Bob Hoban, managing partner and co-founder of Hoban Law Group, says they have already been working internationally for years. “HLG steps in to global markets quickly as our direct work with government officials on policy and regulation has kept us in this important global curve,” says Hoban. “We have accepted the challenge of being global cannabis industry leaders & experts and will work with strategic industry-leading partners, such as New Frontier Data, to move the industry forward across six countries.”

The press release says the law firm has been advising governments around the world on cannabis policy for several years, as well as working on a handful of international business transactions in the past.

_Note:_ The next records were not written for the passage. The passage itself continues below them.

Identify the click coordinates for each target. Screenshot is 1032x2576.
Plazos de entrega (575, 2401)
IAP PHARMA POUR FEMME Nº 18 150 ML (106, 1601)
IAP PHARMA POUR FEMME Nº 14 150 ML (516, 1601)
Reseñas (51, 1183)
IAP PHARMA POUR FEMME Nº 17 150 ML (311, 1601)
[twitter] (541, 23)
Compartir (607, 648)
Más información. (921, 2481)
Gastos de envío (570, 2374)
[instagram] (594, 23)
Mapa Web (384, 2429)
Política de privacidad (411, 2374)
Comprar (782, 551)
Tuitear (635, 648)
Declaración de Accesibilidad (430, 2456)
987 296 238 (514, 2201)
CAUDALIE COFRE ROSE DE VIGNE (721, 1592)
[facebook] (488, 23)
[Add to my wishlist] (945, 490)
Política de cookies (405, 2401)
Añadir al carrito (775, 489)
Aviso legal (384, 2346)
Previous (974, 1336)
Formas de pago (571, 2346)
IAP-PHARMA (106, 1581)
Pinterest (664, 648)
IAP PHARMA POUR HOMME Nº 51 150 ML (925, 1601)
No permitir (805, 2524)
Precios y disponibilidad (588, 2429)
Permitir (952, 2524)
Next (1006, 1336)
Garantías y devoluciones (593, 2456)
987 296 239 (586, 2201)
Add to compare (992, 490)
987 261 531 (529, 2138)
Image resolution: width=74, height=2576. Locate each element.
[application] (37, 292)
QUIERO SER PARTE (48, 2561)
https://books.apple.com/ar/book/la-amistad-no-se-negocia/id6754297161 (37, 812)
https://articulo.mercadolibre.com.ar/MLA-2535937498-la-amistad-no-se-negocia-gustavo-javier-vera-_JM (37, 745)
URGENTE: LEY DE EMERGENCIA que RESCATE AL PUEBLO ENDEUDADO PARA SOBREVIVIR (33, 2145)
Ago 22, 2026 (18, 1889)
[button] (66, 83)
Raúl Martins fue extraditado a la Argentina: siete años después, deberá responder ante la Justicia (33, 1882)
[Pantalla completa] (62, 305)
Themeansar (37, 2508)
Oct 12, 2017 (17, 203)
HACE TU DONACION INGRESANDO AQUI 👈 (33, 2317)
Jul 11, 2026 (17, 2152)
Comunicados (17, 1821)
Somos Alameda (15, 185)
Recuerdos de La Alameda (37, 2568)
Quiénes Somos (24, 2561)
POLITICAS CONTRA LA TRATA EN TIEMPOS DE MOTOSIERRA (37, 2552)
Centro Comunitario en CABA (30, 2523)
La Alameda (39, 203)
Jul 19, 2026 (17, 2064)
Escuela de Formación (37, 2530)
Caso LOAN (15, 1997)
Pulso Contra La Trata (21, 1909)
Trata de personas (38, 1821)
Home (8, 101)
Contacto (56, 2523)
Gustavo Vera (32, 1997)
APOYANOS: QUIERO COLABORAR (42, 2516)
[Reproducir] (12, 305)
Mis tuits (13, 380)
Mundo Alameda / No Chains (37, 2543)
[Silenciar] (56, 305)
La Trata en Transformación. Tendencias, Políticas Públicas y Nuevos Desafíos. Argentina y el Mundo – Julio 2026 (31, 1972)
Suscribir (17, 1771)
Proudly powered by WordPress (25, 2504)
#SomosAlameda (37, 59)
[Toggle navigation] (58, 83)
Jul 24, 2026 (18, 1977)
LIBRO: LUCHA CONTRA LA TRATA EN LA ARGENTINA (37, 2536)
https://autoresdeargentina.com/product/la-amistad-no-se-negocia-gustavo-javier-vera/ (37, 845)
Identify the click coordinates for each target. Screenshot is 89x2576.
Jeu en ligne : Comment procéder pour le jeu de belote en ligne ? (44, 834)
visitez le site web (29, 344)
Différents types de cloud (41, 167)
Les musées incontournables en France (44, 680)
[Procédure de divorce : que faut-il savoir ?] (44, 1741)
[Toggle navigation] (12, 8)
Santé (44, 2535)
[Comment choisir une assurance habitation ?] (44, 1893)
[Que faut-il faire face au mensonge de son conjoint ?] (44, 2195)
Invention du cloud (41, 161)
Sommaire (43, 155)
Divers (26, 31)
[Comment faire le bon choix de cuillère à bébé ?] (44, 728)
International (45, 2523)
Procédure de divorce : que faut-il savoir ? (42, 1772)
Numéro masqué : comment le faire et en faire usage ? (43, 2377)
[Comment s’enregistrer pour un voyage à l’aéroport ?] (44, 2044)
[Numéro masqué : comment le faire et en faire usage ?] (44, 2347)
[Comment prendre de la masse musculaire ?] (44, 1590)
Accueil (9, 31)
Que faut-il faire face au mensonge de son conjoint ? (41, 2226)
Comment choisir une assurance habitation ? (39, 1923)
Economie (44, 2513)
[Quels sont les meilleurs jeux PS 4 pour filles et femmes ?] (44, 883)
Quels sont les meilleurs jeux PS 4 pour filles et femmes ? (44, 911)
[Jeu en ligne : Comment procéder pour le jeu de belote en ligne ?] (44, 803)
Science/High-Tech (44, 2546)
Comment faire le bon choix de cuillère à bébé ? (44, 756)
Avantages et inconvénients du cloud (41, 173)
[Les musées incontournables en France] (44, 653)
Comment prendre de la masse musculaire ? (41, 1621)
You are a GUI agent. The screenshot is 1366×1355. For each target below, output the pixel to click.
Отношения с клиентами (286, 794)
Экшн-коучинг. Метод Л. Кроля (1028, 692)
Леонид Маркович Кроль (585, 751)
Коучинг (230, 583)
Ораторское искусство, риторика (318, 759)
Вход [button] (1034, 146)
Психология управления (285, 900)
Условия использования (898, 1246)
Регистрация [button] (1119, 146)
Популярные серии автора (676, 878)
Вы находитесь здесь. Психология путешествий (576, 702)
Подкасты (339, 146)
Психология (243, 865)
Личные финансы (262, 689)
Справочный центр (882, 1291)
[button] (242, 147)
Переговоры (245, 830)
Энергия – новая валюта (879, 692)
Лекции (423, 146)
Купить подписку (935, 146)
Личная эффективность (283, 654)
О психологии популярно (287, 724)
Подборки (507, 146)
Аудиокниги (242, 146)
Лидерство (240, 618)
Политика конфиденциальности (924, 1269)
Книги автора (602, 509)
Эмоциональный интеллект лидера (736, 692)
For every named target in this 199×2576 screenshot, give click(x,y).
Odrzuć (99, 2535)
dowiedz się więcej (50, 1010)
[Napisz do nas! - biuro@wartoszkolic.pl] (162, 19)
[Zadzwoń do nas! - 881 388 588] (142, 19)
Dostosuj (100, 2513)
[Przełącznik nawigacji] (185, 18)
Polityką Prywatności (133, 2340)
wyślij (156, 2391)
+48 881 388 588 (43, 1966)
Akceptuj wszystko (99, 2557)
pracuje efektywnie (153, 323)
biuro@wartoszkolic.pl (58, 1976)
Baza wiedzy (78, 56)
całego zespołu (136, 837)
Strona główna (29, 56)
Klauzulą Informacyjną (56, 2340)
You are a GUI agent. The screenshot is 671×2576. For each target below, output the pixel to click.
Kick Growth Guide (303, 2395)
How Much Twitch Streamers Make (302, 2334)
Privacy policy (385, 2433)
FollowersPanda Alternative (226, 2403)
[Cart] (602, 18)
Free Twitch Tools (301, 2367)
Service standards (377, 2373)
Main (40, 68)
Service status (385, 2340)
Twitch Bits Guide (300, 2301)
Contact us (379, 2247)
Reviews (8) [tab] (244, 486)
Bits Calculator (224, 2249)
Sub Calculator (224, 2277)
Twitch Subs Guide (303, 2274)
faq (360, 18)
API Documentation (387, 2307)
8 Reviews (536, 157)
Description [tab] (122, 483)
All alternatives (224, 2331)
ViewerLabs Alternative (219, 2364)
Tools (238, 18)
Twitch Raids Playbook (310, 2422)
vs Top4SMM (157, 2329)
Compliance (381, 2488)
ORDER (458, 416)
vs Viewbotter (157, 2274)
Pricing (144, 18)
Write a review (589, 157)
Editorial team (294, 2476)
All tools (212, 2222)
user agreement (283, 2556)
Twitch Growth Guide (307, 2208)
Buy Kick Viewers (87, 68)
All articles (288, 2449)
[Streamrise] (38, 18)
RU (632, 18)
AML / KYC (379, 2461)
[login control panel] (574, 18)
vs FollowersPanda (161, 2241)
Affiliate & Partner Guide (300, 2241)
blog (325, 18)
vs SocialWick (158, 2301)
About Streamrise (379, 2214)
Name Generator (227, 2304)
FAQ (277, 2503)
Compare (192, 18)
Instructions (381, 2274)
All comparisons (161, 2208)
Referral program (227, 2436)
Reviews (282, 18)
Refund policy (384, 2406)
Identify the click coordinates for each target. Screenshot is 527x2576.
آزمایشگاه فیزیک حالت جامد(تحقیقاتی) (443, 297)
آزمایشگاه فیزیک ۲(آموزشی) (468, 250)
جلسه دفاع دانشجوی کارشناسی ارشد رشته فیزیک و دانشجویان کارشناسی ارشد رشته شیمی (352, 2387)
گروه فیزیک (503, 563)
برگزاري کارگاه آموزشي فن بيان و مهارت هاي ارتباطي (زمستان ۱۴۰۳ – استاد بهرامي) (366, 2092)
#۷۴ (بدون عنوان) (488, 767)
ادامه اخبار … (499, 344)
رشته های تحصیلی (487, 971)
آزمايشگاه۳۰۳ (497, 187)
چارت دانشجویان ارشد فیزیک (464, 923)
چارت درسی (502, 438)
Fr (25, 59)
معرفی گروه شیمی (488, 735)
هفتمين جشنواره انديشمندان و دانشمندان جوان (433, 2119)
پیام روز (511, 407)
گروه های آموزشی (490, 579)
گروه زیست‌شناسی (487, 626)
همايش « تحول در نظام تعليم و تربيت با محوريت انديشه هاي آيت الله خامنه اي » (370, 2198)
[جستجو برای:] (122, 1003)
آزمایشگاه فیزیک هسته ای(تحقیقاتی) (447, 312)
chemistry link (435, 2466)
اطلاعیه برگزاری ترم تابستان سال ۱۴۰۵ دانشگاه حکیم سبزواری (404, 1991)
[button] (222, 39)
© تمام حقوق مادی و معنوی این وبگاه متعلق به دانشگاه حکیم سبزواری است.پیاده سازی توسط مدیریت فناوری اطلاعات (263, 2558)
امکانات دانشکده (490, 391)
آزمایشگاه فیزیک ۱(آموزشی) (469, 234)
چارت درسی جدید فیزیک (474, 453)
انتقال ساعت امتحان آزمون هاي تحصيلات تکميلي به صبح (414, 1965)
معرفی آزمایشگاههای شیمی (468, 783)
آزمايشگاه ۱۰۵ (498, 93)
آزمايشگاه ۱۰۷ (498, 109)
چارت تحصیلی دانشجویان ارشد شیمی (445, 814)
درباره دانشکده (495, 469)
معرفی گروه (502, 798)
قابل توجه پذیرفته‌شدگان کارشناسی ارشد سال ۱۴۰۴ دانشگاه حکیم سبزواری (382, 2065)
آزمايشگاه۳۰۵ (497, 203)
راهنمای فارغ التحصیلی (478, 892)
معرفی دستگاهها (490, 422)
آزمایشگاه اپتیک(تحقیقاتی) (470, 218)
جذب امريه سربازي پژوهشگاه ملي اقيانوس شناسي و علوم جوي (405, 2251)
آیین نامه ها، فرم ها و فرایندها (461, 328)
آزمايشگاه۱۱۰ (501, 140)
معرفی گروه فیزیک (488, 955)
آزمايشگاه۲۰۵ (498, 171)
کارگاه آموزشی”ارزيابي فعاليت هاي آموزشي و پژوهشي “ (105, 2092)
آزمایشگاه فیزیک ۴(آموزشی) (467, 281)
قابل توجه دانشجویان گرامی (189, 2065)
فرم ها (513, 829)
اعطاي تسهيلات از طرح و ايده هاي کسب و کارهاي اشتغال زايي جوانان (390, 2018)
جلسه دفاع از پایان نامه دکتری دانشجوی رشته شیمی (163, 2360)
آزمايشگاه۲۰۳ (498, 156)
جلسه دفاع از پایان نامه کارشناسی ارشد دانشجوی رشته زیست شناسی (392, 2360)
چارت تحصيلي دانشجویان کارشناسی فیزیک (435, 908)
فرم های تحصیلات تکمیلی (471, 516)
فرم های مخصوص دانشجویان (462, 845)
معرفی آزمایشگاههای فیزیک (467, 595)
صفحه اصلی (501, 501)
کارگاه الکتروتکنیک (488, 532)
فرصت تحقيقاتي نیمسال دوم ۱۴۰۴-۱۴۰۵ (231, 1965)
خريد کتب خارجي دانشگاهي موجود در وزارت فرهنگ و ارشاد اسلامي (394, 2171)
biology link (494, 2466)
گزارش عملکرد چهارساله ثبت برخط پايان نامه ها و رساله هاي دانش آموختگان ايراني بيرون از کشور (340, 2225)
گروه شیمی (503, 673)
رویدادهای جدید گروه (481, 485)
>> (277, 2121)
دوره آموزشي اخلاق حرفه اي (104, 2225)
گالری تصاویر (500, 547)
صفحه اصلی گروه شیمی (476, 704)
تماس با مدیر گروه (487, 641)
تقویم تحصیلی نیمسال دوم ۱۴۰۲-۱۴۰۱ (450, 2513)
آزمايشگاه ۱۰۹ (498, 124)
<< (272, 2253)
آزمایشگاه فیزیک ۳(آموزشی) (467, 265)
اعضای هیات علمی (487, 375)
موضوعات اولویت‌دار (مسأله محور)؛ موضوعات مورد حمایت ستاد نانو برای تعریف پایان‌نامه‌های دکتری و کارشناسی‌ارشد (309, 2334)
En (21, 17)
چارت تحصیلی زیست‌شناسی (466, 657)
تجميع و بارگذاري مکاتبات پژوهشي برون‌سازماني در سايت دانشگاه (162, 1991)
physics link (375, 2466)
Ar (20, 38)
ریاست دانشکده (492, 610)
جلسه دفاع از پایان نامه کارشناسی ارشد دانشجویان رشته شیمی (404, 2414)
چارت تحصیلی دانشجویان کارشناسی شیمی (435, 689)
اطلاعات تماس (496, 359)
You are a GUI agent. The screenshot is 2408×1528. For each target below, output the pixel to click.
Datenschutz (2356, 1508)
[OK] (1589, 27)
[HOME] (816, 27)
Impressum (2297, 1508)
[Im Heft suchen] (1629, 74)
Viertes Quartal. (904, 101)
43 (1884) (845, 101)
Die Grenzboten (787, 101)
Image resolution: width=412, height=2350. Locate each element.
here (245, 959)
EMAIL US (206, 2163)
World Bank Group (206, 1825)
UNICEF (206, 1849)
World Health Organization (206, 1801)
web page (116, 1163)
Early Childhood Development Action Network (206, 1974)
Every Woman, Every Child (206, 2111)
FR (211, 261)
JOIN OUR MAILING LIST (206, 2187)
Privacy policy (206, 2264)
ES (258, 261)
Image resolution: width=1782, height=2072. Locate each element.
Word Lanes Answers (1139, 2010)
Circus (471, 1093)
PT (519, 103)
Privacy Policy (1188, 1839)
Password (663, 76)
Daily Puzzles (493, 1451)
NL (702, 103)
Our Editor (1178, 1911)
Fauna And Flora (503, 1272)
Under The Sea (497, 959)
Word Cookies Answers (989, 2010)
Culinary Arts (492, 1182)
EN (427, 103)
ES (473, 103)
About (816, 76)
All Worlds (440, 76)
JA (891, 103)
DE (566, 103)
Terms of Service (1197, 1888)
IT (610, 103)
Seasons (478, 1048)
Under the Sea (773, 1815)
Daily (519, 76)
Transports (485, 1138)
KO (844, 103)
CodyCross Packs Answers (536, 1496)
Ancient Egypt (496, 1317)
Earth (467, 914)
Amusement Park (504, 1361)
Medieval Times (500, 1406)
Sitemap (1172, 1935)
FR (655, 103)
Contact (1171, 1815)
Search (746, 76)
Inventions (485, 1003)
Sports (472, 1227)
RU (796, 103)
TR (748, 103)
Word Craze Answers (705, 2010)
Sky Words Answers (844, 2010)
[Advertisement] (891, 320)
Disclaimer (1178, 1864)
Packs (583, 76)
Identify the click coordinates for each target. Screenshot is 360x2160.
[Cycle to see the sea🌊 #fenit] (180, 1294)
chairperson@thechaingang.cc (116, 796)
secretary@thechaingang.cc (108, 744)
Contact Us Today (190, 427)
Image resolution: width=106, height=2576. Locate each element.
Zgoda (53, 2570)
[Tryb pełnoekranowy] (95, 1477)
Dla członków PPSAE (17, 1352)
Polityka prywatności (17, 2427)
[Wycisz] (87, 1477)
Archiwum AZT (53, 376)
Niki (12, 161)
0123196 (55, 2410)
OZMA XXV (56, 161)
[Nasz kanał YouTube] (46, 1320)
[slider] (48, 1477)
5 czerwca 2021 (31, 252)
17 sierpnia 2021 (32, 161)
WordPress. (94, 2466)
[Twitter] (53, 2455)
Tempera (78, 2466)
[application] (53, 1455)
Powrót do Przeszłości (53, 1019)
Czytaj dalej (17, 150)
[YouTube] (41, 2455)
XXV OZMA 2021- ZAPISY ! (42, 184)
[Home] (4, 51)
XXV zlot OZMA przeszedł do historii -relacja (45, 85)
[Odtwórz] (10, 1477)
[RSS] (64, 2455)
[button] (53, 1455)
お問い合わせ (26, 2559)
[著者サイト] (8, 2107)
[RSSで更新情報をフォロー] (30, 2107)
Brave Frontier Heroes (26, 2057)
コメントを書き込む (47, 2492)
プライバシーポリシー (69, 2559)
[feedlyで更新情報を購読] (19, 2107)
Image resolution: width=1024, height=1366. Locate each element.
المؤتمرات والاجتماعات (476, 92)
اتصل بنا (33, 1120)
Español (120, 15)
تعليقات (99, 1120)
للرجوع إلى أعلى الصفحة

These new offices will work mainly with structured finance, mergers and acquisitions, worldwide trade, regulatory law and equity placement in the cannabis (including industrial hemp) industry. “Combining the firm’s corporate practice, with our intellectual property and tax practice groups will position our firm’s client’s to succeed at the highest levels in this international marketplace,” says Hoban.

The press release also announced they have added Andrew Telsey, an experienced securities attorney, to their firm. He has helped take more cannabis businesses public in the U.S. than any other attorney.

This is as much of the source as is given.